> **Exercise directions**
Below are some records. Set each one down exactly as it reads.

Records excerpted from a collection
━━━━━━━━━━━━━━━━

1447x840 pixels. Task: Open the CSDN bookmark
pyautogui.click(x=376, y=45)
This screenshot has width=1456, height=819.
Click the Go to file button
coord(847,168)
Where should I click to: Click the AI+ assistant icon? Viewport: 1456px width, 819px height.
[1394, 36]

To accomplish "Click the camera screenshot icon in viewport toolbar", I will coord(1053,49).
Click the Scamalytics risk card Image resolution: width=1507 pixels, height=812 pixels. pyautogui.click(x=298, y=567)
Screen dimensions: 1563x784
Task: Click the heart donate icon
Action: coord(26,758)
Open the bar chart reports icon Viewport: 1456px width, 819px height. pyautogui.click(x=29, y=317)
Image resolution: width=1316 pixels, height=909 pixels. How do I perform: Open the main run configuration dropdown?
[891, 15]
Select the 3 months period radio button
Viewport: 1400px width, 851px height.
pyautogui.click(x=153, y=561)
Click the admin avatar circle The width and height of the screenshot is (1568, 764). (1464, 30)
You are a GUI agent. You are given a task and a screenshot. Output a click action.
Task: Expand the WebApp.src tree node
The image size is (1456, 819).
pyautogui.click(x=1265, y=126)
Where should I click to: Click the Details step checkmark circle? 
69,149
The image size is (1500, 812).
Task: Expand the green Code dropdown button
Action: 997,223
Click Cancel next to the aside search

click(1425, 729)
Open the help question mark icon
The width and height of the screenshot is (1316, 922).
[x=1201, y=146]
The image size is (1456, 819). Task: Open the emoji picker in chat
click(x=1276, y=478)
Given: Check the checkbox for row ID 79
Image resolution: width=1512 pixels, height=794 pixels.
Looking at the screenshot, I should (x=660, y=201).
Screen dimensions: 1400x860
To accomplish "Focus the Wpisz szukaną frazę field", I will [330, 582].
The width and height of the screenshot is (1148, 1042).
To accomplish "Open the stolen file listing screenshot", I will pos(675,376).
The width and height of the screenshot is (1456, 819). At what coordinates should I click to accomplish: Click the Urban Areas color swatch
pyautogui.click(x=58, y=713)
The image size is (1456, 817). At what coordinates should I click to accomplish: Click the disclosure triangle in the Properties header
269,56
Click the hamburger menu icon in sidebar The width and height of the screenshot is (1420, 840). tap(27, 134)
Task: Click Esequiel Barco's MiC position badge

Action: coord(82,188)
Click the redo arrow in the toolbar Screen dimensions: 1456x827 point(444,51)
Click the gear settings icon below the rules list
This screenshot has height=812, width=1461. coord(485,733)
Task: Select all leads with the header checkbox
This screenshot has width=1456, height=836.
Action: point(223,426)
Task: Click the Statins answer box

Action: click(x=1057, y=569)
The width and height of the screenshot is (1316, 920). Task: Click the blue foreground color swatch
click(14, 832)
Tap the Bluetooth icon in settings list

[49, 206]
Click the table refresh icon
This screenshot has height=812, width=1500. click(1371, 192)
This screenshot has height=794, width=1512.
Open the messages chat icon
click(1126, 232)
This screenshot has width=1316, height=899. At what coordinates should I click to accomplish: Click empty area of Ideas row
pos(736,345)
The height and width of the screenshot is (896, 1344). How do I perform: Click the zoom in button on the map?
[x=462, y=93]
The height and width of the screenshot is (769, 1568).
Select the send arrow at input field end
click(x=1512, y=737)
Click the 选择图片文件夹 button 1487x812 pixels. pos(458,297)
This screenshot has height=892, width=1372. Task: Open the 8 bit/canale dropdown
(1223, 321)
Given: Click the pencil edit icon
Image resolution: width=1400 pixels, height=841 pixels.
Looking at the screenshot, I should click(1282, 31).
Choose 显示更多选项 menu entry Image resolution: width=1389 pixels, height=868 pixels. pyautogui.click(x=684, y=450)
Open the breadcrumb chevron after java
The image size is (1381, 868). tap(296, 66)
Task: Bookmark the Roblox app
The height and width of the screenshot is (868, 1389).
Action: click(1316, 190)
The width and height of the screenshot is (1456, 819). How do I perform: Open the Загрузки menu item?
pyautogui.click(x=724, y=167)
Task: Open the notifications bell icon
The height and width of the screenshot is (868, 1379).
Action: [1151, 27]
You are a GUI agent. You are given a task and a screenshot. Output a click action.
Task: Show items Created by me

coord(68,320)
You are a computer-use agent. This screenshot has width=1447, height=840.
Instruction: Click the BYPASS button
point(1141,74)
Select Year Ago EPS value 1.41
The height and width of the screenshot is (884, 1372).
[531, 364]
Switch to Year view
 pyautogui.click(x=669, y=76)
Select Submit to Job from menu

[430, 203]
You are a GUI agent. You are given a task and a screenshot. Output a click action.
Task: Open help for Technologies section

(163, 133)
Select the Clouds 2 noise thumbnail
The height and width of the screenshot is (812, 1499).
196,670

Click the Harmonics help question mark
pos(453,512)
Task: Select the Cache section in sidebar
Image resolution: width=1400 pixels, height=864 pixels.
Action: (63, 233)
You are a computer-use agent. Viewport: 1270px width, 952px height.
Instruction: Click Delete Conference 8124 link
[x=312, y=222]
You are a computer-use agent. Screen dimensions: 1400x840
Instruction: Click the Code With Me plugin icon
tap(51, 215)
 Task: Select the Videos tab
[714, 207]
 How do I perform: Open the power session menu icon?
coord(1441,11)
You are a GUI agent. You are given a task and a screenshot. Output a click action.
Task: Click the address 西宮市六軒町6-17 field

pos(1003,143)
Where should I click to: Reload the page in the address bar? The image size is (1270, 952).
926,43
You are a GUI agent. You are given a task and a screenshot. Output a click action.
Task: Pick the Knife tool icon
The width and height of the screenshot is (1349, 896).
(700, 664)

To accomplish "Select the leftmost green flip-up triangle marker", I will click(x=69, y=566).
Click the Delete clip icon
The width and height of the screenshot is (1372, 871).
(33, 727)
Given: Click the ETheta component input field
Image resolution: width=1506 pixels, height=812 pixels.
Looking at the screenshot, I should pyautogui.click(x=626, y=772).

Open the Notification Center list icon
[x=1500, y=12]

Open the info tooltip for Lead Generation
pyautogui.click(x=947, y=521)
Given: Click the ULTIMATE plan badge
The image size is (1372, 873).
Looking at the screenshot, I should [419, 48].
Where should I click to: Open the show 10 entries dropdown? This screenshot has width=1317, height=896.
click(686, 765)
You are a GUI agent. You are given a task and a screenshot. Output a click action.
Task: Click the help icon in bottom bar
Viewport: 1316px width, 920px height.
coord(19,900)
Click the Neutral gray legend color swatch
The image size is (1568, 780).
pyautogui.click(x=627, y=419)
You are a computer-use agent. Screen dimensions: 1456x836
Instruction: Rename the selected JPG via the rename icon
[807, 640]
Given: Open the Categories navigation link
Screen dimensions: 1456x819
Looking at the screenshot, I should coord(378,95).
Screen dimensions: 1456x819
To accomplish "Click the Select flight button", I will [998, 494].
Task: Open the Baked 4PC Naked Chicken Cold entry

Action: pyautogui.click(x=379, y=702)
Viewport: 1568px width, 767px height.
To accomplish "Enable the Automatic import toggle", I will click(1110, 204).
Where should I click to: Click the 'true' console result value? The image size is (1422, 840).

━━━━━━━━━━━━━━━━

> **Response area**
1447x840 pixels. Task: Open the CSDN bookmark
pyautogui.click(x=376, y=45)
This screenshot has width=1456, height=819.
Click the Go to file button
coord(847,168)
Where should I click to: Click the AI+ assistant icon? Viewport: 1456px width, 819px height.
[1394, 36]

To accomplish "Click the camera screenshot icon in viewport toolbar", I will coord(1053,49).
Click the Scamalytics risk card Image resolution: width=1507 pixels, height=812 pixels. pyautogui.click(x=298, y=567)
Screen dimensions: 1563x784
Task: Click the heart donate icon
Action: coord(26,758)
Open the bar chart reports icon Viewport: 1456px width, 819px height. pyautogui.click(x=29, y=317)
Image resolution: width=1316 pixels, height=909 pixels. How do I perform: Open the main run configuration dropdown?
[891, 15]
Select the 3 months period radio button
Viewport: 1400px width, 851px height.
pyautogui.click(x=153, y=561)
Click the admin avatar circle The width and height of the screenshot is (1568, 764). (1464, 30)
You are a GUI agent. You are given a task and a screenshot. Output a click action.
Task: Expand the WebApp.src tree node
The image size is (1456, 819).
pyautogui.click(x=1265, y=126)
Where should I click to: Click the Details step checkmark circle? 
69,149
The image size is (1500, 812).
Task: Expand the green Code dropdown button
Action: 997,223
Click Cancel next to the aside search

click(1425, 729)
Open the help question mark icon
The width and height of the screenshot is (1316, 922).
[x=1201, y=146]
The image size is (1456, 819). Task: Open the emoji picker in chat
click(x=1276, y=478)
Given: Check the checkbox for row ID 79
Image resolution: width=1512 pixels, height=794 pixels.
Looking at the screenshot, I should (x=660, y=201).
Screen dimensions: 1400x860
To accomplish "Focus the Wpisz szukaną frazę field", I will [330, 582].
The width and height of the screenshot is (1148, 1042).
To accomplish "Open the stolen file listing screenshot", I will pos(675,376).
The width and height of the screenshot is (1456, 819). At what coordinates should I click to accomplish: Click the Urban Areas color swatch
pyautogui.click(x=58, y=713)
The image size is (1456, 817). At what coordinates should I click to accomplish: Click the disclosure triangle in the Properties header
269,56
Click the hamburger menu icon in sidebar The width and height of the screenshot is (1420, 840). tap(27, 134)
Task: Click Esequiel Barco's MiC position badge

Action: coord(82,188)
Click the redo arrow in the toolbar Screen dimensions: 1456x827 point(444,51)
Click the gear settings icon below the rules list
This screenshot has height=812, width=1461. coord(485,733)
Task: Select all leads with the header checkbox
This screenshot has width=1456, height=836.
Action: point(223,426)
Task: Click the Statins answer box

Action: click(x=1057, y=569)
The width and height of the screenshot is (1316, 920). Task: Click the blue foreground color swatch
click(14, 832)
Tap the Bluetooth icon in settings list

[49, 206]
Click the table refresh icon
This screenshot has height=812, width=1500. click(1371, 192)
This screenshot has height=794, width=1512.
Open the messages chat icon
click(1126, 232)
This screenshot has width=1316, height=899. At what coordinates should I click to accomplish: Click empty area of Ideas row
pos(736,345)
The height and width of the screenshot is (896, 1344). How do I perform: Click the zoom in button on the map?
[x=462, y=93]
The height and width of the screenshot is (769, 1568).
Select the send arrow at input field end
click(x=1512, y=737)
Click the 选择图片文件夹 button 1487x812 pixels. pos(458,297)
This screenshot has height=892, width=1372. Task: Open the 8 bit/canale dropdown
(1223, 321)
Given: Click the pencil edit icon
Image resolution: width=1400 pixels, height=841 pixels.
Looking at the screenshot, I should click(1282, 31).
Choose 显示更多选项 menu entry Image resolution: width=1389 pixels, height=868 pixels. pyautogui.click(x=684, y=450)
Open the breadcrumb chevron after java
The image size is (1381, 868). tap(296, 66)
Task: Bookmark the Roblox app
The height and width of the screenshot is (868, 1389).
Action: click(1316, 190)
The width and height of the screenshot is (1456, 819). How do I perform: Open the Загрузки menu item?
pyautogui.click(x=724, y=167)
Task: Open the notifications bell icon
The height and width of the screenshot is (868, 1379).
Action: [1151, 27]
You are a GUI agent. You are given a task and a screenshot. Output a click action.
Task: Show items Created by me

coord(68,320)
You are a computer-use agent. This screenshot has width=1447, height=840.
Instruction: Click the BYPASS button
point(1141,74)
Select Year Ago EPS value 1.41
The height and width of the screenshot is (884, 1372).
[531, 364]
Switch to Year view
 pyautogui.click(x=669, y=76)
Select Submit to Job from menu

[430, 203]
You are a GUI agent. You are given a task and a screenshot. Output a click action.
Task: Open help for Technologies section

(163, 133)
Select the Clouds 2 noise thumbnail
The height and width of the screenshot is (812, 1499).
196,670

Click the Harmonics help question mark
pos(453,512)
Task: Select the Cache section in sidebar
Image resolution: width=1400 pixels, height=864 pixels.
Action: (63, 233)
You are a computer-use agent. Viewport: 1270px width, 952px height.
Instruction: Click Delete Conference 8124 link
[x=312, y=222]
You are a computer-use agent. Screen dimensions: 1400x840
Instruction: Click the Code With Me plugin icon
tap(51, 215)
 Task: Select the Videos tab
[714, 207]
 How do I perform: Open the power session menu icon?
coord(1441,11)
You are a GUI agent. You are given a task and a screenshot. Output a click action.
Task: Click the address 西宮市六軒町6-17 field

pos(1003,143)
Where should I click to: Reload the page in the address bar? The image size is (1270, 952).
926,43
You are a GUI agent. You are given a task and a screenshot. Output a click action.
Task: Pick the Knife tool icon
The width and height of the screenshot is (1349, 896).
(700, 664)

To accomplish "Select the leftmost green flip-up triangle marker", I will click(x=69, y=566).
Click the Delete clip icon
The width and height of the screenshot is (1372, 871).
(33, 727)
Given: Click the ETheta component input field
Image resolution: width=1506 pixels, height=812 pixels.
Looking at the screenshot, I should pyautogui.click(x=626, y=772).

Open the Notification Center list icon
[x=1500, y=12]

Open the info tooltip for Lead Generation
pyautogui.click(x=947, y=521)
Given: Click the ULTIMATE plan badge
The image size is (1372, 873).
Looking at the screenshot, I should [419, 48].
Where should I click to: Open the show 10 entries dropdown? This screenshot has width=1317, height=896.
click(686, 765)
You are a GUI agent. You are given a task and a screenshot. Output a click action.
Task: Click the help icon in bottom bar
Viewport: 1316px width, 920px height.
coord(19,900)
Click the Neutral gray legend color swatch
The image size is (1568, 780).
pyautogui.click(x=627, y=419)
You are a computer-use agent. Screen dimensions: 1456x836
Instruction: Rename the selected JPG via the rename icon
[807, 640]
Given: Open the Categories navigation link
Screen dimensions: 1456x819
Looking at the screenshot, I should coord(378,95).
Screen dimensions: 1456x819
To accomplish "Click the Select flight button", I will [998, 494].
Task: Open the Baked 4PC Naked Chicken Cold entry

Action: pyautogui.click(x=379, y=702)
Viewport: 1568px width, 767px height.
To accomplish "Enable the Automatic import toggle", I will click(1110, 204).
Where should I click to: Click the 'true' console result value? The image size is (1422, 840).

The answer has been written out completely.